Following the musical stare down with “Queenie Eye”, the juicy central section of the concert revealed a series of Beatles tracks, many rare and all enthusiastically played by the band and beautifully received by the audience. Each song stacked on top of the next, raising the temperature and elevating the applause. Beatle tracks “Lady Madonna”, “All Together Now”, and the rarely performed “Lovely Rita” played in conjunction with every set of hardcore Beatle fanatic lips in the venue as they mouthed the words. "Lovely Rita" was especially gaudy and spotlighted some of McCartney's finest vocals of the evening.

The highlights continued with McCartney breaking out the arsenal of Wings most beloved songs intermingled with more Beatles! “Being For the Benefit of Mr. Kite” was incredible; McCartney’s rotund bass line pulled from the grooves of Sgt. Pepper in a legendary display, a reflection upon his instrumental innovations and ground breaking ideas. A tribute to George Harrison with a poignant version of “Something” began on solo Ukulele and concluded in a full band tribute. Stellar versions of “Ob-La-Di Ob-La-Da”, “Band on the Run” and “Back In the USSR” followed, peaking with the concluding “Live and Let Die” and “Hey Jude” finale. Explosions, lights, strobes, multimedia clips, banging instruments and sing-along smiles filled the concert’s concluding moments in disorienting joy.
Just when you thought the 72-year-old McCartney and powerhouse band couldn’t possibly give any more to Albany, NY, they come out with two encores and a wedding proposal on the stage. The first encore was the perfect blend and a nod to the heads in the audience hailing from the ’60s and right up to the present day converts. “Day Tripper” and “Get Back” thematically sandwiched a rare and roaching “Hi, Hi, Hi”, an incendiary concert favorite from ’70s Wings performances. All the windows were down and the band had the pedal to the floor for this first set of encore numbers.
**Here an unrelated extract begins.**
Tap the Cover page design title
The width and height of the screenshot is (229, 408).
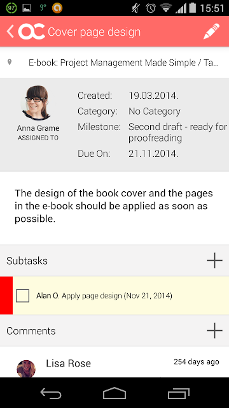(x=94, y=32)
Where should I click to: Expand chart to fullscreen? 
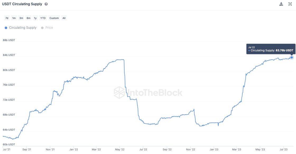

The second encore found McCartney on golden acoustic for a performance of “Yesterday”, expected, yet still magical. Following this performance, a Rochester, NY couple was engaged on the stage, with McCartney inviting the couple up due to their enthusiastic and persistent waving of signs in the audience. Their plan worked and added up to a special and unique concert moment with the future groom singing a verse of “When I’m 64” with backing from the band. This dream moment for the couple was followed appropriately with a death-defying slide downhill into a threatening “Helter Skelter” by McCartney and band.

The final and unbelievable conclusion to the concert came with a flawless version of the triad of songs closing the Beatles 1969 LP Abbey Road, “Golden Slumbers”, “Carry That Weight”, and fittingly “The End”.  The conclusive moments found McCartney expressing with deep gratitude and warmth the parting lines of the concert, “And in the end, the love you take, is equal to the love you make”.

Paul McCartney’s performance at the Times Union Center was a memorable and, I would say even, historic experience. The wealth of quality music, the lack of unpretentious stage antics and the genuine feeling of enjoyment emanating from the stage made the show an evening worthy of long-term reflection. The anticipation of a rare Upstate New York appearance,  in addition to answering the questions surrounding McCartney’s ability to tour, layered the concert in pretense. McCartney, like always, delivered, silenced critics, and gave his admirers reason to celebrate. There are not nearly enough superlatives available to be applied to Sir Paul McCartney and his continuing artistic growth, unbelievable concert experiences, and musical achievements.